**Set exercise**
Rewrite everything from the line containing "Task: Click the JUP token icon" down to the line containing "point(893,74)", putting "symbol" wherever "icon" appears and leaving all else unchanged.

:: Supplied material

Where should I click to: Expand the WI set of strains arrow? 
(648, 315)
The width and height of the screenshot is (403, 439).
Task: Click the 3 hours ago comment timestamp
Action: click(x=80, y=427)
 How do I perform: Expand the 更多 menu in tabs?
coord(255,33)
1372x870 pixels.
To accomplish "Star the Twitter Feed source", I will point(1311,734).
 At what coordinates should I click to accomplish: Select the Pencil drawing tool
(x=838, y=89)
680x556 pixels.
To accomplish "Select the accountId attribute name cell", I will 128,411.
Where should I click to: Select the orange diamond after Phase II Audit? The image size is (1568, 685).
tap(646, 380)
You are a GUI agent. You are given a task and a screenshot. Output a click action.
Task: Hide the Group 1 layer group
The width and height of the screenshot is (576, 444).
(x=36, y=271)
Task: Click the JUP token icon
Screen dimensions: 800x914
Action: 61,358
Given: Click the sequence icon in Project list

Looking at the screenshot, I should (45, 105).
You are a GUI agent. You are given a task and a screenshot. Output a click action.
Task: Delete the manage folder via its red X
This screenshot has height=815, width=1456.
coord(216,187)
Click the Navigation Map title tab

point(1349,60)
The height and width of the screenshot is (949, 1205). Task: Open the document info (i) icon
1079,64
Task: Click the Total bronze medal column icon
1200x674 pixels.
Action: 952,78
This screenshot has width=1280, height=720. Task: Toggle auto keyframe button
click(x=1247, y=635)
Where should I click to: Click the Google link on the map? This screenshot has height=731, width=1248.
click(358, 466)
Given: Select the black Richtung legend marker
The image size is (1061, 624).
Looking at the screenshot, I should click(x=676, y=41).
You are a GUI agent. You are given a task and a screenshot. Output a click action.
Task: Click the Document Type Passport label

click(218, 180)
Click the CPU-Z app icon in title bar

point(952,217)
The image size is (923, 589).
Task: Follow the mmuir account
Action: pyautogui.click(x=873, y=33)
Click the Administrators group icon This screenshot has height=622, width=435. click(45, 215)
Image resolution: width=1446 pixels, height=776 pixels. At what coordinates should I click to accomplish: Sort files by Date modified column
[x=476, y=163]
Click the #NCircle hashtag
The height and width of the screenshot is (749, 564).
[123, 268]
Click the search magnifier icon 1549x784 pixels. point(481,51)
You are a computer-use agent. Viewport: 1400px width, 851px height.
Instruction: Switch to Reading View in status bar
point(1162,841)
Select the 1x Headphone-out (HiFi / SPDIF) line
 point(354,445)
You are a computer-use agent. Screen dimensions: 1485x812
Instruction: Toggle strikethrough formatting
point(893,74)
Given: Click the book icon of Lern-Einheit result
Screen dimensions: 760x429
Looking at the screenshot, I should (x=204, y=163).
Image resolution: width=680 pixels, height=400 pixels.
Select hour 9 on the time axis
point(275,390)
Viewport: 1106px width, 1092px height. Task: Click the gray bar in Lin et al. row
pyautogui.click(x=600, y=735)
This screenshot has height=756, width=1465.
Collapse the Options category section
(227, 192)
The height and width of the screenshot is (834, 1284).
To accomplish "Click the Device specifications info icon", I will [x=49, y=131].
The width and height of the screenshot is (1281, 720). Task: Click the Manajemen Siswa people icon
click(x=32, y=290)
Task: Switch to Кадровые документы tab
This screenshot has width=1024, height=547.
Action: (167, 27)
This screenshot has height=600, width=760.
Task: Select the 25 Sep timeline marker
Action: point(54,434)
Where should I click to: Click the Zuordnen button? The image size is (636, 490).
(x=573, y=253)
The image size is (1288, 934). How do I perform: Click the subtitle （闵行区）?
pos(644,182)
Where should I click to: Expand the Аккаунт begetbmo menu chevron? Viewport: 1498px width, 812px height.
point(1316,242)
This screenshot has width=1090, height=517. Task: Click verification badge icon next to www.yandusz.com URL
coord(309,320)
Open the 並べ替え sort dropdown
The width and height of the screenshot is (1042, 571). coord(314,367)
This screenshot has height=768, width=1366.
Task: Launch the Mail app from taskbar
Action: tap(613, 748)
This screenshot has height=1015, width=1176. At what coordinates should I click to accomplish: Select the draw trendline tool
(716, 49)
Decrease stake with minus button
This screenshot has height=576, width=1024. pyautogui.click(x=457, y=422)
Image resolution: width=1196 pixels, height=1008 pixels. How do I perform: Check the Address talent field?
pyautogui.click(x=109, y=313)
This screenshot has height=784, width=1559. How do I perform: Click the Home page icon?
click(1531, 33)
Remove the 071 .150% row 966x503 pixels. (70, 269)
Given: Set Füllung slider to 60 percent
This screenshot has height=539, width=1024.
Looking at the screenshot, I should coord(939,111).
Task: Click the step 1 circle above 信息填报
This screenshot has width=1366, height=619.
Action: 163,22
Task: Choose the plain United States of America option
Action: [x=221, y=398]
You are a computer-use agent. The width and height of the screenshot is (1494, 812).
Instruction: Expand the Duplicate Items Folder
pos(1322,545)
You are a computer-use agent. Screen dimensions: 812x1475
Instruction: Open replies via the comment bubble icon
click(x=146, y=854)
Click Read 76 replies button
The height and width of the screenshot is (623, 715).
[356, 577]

::::

**Response to the exercise**
Task: Click the JUP token symbol
Screen dimensions: 800x914
Action: 61,358
Given: Click the sequence symbol in Project list

Looking at the screenshot, I should (45, 105).
You are a GUI agent. You are given a task and a screenshot. Output a click action.
Task: Delete the manage folder via its red X
This screenshot has height=815, width=1456.
coord(216,187)
Click the Navigation Map title tab

point(1349,60)
The height and width of the screenshot is (949, 1205). Task: Open the document info (i) symbol
1079,64
Task: Click the Total bronze medal column symbol
1200x674 pixels.
Action: 952,78
This screenshot has width=1280, height=720. Task: Toggle auto keyframe button
click(x=1247, y=635)
Where should I click to: Click the Google link on the map? This screenshot has height=731, width=1248.
click(358, 466)
Given: Select the black Richtung legend marker
The image size is (1061, 624).
Looking at the screenshot, I should click(x=676, y=41).
You are a GUI agent. You are given a task and a screenshot. Output a click action.
Task: Click the Document Type Passport label

click(218, 180)
Click the CPU-Z app symbol in title bar

point(952,217)
The image size is (923, 589).
Task: Follow the mmuir account
Action: pyautogui.click(x=873, y=33)
Click the Administrators group symbol This screenshot has height=622, width=435. click(45, 215)
Image resolution: width=1446 pixels, height=776 pixels. At what coordinates should I click to accomplish: Sort files by Date modified column
[x=476, y=163]
Click the #NCircle hashtag
The height and width of the screenshot is (749, 564).
[123, 268]
Click the search magnifier symbol 1549x784 pixels. point(481,51)
You are a computer-use agent. Viewport: 1400px width, 851px height.
Instruction: Switch to Reading View in status bar
point(1162,841)
Select the 1x Headphone-out (HiFi / SPDIF) line
 point(354,445)
You are a computer-use agent. Screen dimensions: 1485x812
Instruction: Toggle strikethrough formatting
point(893,74)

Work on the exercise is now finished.